Un siècle après, quels faits peut-on constater à Londres comme à Paris ? À Londres, on consomme aujourd’hui six milliards de kilogrammes par an de combustible minéral ; à Paris, un milliard. Le combustible fossile a conquis partout sa place, il est partout accepté.


Coupe transversale du terrain houiller du Montceau par le puits Sainte-Marie. — Dressée par L. Simonin et Ed. Dumas-Vorzet d’après les plans actuels de la mine.

Que s’était-il donc passé en Angleterre au dix-huitième siècle ? Il s’était produit les deux plus grands phénomènes économiques que jamais peut-être les sociétés aient vus : l’invention de la machine à vapeur et l’invention des chemins de fer.
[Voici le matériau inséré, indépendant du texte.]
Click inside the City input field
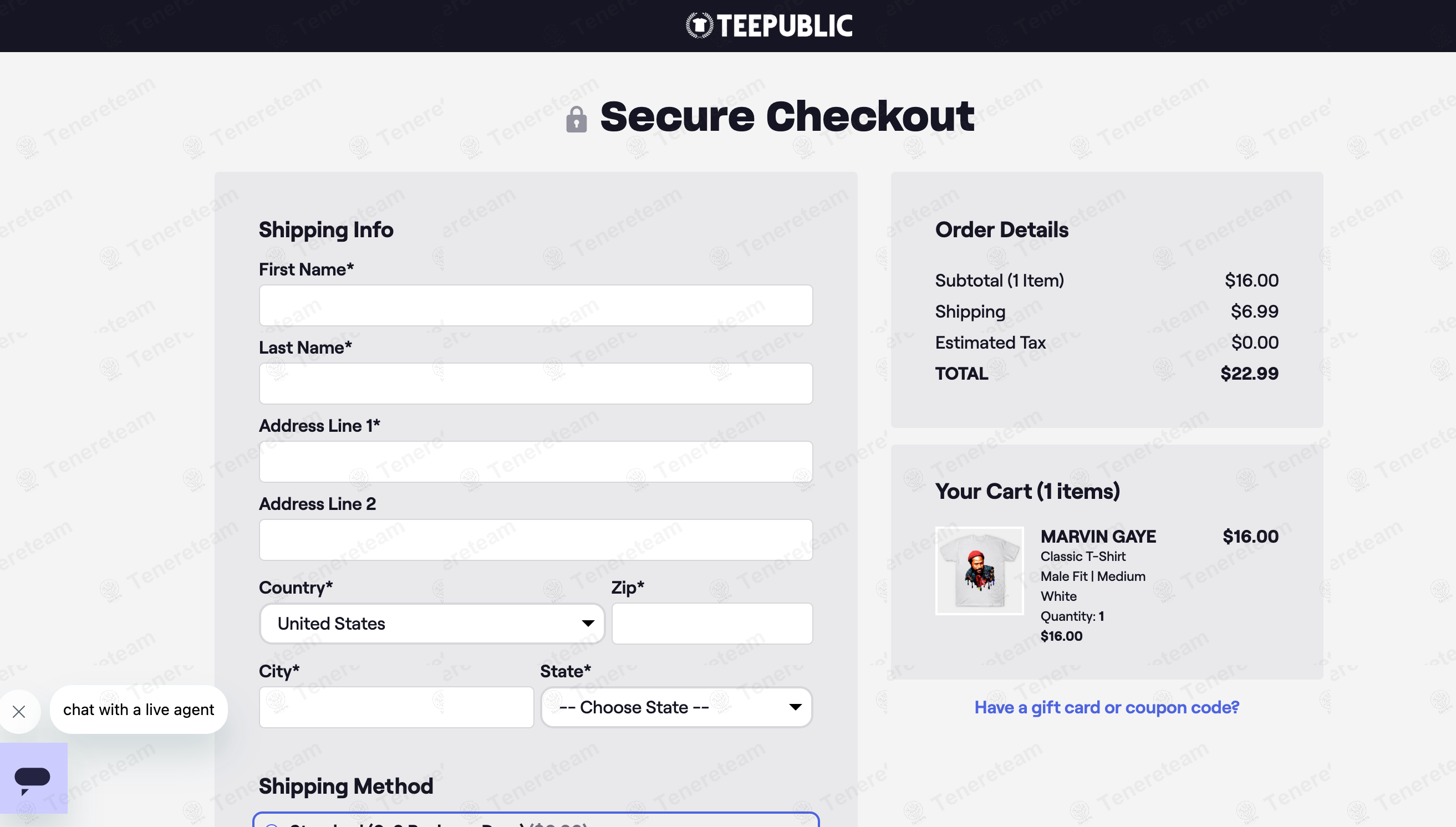The image size is (1456, 827). click(396, 707)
C’est ici qu’éclate véritablement le rôle social du combustible fossile, et c’est ici que commence la véritable histoire du charbon, histoire que l’on peut raconter en peu de mots, et d’après laquelle on comprendra de suite le rôle glorieux en quelque sorte que remplit aujourd’hui le combustible minéral.
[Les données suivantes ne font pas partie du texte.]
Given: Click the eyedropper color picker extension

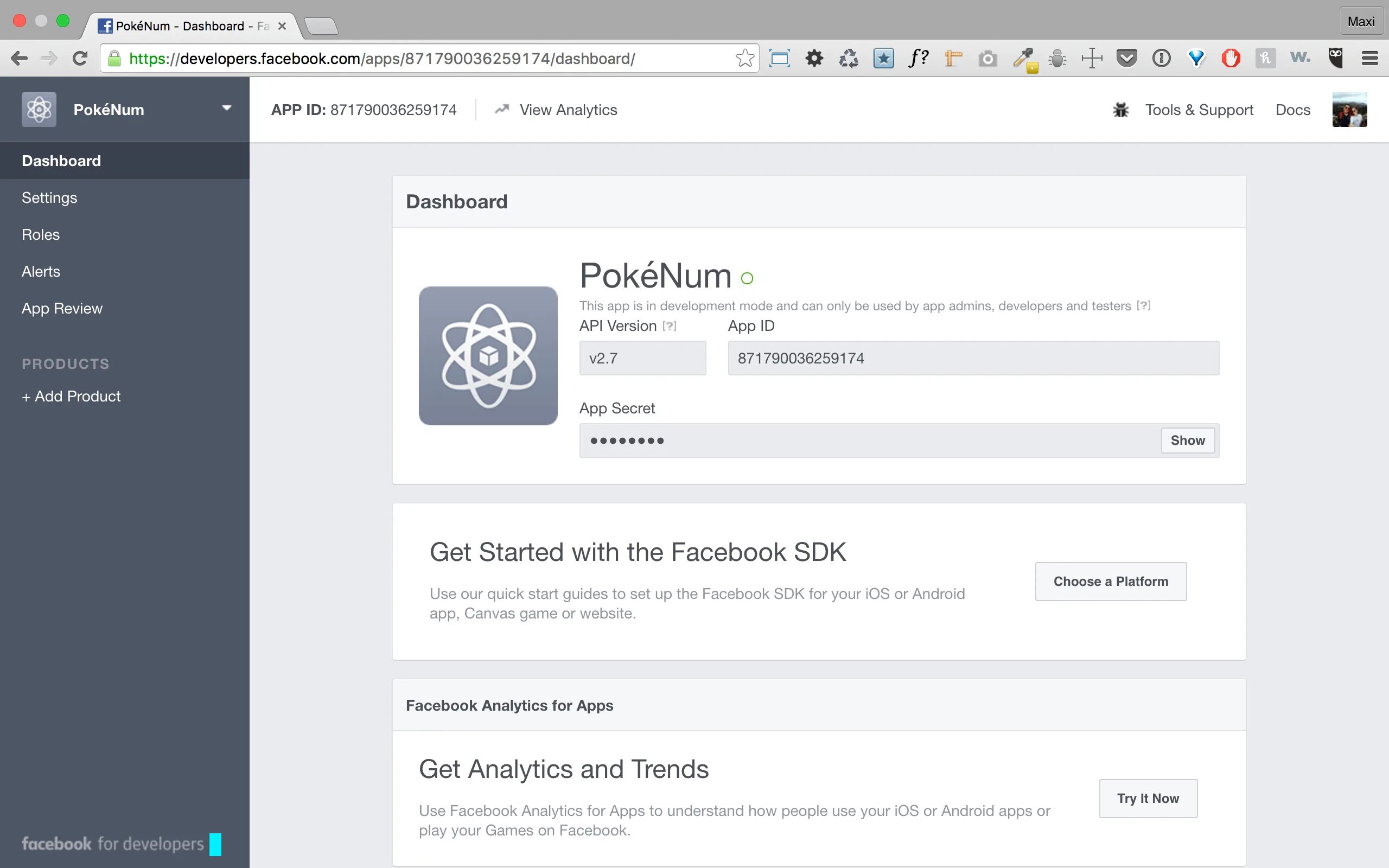Looking at the screenshot, I should 1023,59.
D’abord la houille a donné naissance à la machine à vapeur.

Il y avait, au commencement du dix-huitième siècle, dans le pays de Galles et dans le comté de Newcastle, des houillères assez largement exploitées. Ces houillères sont inondées, les pompes ne peuvent en extraire les eaux, quelle que soit la force qu’on emploie ; les galeries sont descendues à deux cents, à trois cents mètres de profondeur ; comment épuiser les eaux ? C’est alors que trois ouvriers, Savery, Newcomen et Watt, se présentent successivement, et imaginent la pompe à feu, la machine à vapeur. D’abord la vapeur d’eau, par sa tension, pèsera sur le liquide et le fera monter ; puis successivement, par des perfectionnements apportés à la machine, la vapeur d’eau agira sur un piston qu’elle fera mouvoir comme un piston de pompe ; la tige de ce piston sera attachée à celle de la pompe à eau, et l’eau sera extraite des mines.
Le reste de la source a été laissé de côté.